**Texto extraído**
• • •

El
nacionalista no sólo no desaprueba las atrocidades cometidas por su propio lado
sino
que tiene una extraordinaria capacidad para ni siquiera oír hablar de ellas.
George
Orwell
Es muy difícil entender el
ejercicio de la política moderna sin el trabajo que Max Weber aportó a la
conformación de los Estados contemporáneos gracias a esa visión más sociológica
del conjunto que otra meramente política o jurídica.
Tanto en “La Ciencia como Vocación”
y “La Política como Vocación” obras que desde 1919 se publicaba conjunta, Weber
nos regala un concepto que se suscribe hasta la fecha en todo tipo de Estados:
el territorio es una característica del Estado y al serlo, esta entidad es la
que debe ejercer la autoridad sobre la violencia en un determinado territorio,
es decir, que el Estado ejerce el monopolio de la violencia (Gewaltmonopol des
Staates) en su territorio. Nadie más que el Estado puede hacerlo.
México hoy
evidencia el fracaso que el Estado mexicano ha tenido en mantener esa premisa, aunque
se trata de una cuestión que no debe ser vista –de entrada–, como un asunto de
responsabilidad única o monofactorial.
Es un asunto
que debe analizarse desde la obviedad de dos hechos: la inutilidad de los
gobiernos locales y la incapacidad del gobierno federal.
Y hay que
sumarle otros factores: Que la inutilidad del gobierno local va desde la falta
de recursos, la corrupción de la autoridad civil y de las fuerzas del orden hasta
el involucramiento y la voluntad de diferentes actores políticos con abrirle la
plaza al crimen organizado; desde la falta de atención del gobierno federal (y
también la corrupción e involucramiento de personal federal con el
narcotráfico), hasta la falta de una estrategia real de control y combate al
crimen organizado.
A todo este
galimatías que ya era de por sí un caso de atención urgente surgen, desde hace
ya una década, las autodefensas en algunas regiones del país quienes, actuando
al margen de la ley (bien intencionadas o no, patrocinadas por otros cárteles o
no, esa sería harina de otro costal), abonan al recrudecimiento del conflicto,
dejando al Estado mexicano con una debilidad más evidente de la que ya tenía.

• • •

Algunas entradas
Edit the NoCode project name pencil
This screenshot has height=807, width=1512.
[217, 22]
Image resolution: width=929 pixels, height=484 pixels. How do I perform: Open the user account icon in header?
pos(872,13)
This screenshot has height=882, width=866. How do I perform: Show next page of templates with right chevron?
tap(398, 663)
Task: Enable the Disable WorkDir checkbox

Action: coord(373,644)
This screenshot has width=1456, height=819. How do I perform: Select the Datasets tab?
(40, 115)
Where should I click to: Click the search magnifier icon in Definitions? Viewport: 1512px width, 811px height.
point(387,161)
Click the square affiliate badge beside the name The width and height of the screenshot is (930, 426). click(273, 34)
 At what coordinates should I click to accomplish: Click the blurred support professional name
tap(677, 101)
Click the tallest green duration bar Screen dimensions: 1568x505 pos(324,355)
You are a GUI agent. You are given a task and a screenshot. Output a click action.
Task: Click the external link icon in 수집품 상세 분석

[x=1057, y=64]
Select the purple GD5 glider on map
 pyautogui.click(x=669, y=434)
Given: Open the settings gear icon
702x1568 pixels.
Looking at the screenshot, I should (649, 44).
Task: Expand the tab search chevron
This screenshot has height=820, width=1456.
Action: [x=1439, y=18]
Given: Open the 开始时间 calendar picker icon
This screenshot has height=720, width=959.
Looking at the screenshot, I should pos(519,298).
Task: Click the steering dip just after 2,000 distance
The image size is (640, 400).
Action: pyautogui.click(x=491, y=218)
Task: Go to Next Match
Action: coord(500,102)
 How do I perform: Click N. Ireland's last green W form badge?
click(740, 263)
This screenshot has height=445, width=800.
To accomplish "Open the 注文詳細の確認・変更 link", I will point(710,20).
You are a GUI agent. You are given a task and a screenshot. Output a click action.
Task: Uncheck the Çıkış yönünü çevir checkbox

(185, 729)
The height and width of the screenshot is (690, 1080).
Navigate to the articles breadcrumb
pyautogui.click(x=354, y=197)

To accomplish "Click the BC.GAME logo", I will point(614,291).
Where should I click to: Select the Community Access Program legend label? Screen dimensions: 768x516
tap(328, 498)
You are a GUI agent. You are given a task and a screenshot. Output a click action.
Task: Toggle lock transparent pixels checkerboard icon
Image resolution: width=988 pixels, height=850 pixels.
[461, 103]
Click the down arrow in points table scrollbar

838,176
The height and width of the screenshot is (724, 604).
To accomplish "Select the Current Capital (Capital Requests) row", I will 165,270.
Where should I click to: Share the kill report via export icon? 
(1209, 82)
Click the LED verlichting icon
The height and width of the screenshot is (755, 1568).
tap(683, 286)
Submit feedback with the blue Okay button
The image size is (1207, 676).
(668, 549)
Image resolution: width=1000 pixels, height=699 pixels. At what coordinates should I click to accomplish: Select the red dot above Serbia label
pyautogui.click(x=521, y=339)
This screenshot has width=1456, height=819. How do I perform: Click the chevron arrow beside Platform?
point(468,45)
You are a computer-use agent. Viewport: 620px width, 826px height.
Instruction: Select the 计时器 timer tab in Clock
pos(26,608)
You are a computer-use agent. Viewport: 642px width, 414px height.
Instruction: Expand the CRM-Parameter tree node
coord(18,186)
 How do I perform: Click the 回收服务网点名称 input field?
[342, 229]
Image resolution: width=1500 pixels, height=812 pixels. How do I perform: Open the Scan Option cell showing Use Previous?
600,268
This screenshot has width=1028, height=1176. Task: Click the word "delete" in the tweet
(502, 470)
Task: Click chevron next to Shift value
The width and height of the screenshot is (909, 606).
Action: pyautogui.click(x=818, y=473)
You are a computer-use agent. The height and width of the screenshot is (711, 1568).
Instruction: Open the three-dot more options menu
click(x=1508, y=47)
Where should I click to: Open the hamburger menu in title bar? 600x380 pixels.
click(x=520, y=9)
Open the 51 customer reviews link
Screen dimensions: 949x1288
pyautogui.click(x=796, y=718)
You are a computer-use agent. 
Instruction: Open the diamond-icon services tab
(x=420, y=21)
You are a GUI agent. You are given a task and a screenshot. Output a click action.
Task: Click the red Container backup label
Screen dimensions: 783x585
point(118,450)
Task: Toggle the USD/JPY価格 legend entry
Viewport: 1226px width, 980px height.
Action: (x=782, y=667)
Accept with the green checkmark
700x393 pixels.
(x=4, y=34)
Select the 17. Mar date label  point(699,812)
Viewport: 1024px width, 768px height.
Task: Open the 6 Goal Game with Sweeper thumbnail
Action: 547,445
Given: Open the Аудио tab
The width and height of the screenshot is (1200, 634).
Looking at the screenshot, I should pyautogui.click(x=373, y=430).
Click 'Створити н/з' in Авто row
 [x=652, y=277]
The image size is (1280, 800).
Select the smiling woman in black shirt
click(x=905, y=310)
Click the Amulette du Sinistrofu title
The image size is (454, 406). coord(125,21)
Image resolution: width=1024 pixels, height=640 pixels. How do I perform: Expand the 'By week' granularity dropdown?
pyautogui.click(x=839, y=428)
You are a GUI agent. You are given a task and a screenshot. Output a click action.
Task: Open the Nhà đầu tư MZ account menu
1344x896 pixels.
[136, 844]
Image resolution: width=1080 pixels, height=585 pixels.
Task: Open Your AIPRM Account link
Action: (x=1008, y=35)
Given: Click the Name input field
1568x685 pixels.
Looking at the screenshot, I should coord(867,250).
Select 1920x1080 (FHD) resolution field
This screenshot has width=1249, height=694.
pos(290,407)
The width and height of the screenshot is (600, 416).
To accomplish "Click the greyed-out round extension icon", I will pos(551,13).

• • •

**Tarea A**
Devuelva, del texto sobre el monopolio estatal de la violencia, el fragmento que abarca desde "Es un asunto" hasta "crimen organizado.", ambos incluidos.
**Tarea B**
Responda con base en el texto sobre el monopolio estatal de la violencia:
(i) ¿A quién atribuye el texto el concepto del monopolio de la violencia por parte del Estado?
(ii) ¿Cuáles son los dos hechos desde cuya obviedad, según el texto, debe analizarse el asunto?
(iii) ¿Desde hace cuánto tiempo surgen las autodefensas en algunas regiones del país?
Las entradas provienen de una fuente distinta.

**Resultado esperado A**
Es un asunto
que debe analizarse desde la obviedad de dos hechos: la inutilidad de los
gobiernos locales y la incapacidad del gobierno federal.
Y hay que
sumarle otros factores: Que la inutilidad del gobierno local va desde la falta
de recursos, la corrupción de la autoridad civil y de las fuerzas del orden hasta
el involucramiento y la voluntad de diferentes actores políticos con abrirle la
plaza al crimen organizado; desde la falta de atención del gobierno federal (y
también la corrupción e involucramiento de personal federal con el
narcotráfico), hasta la falta de una estrategia real de control y combate al
crimen organizado.

**Resultado esperado B**
(i) A Max Weber.
(ii) La inutilidad de los gobiernos locales y la incapacidad del gobierno federal.
(iii) Desde hace ya una década.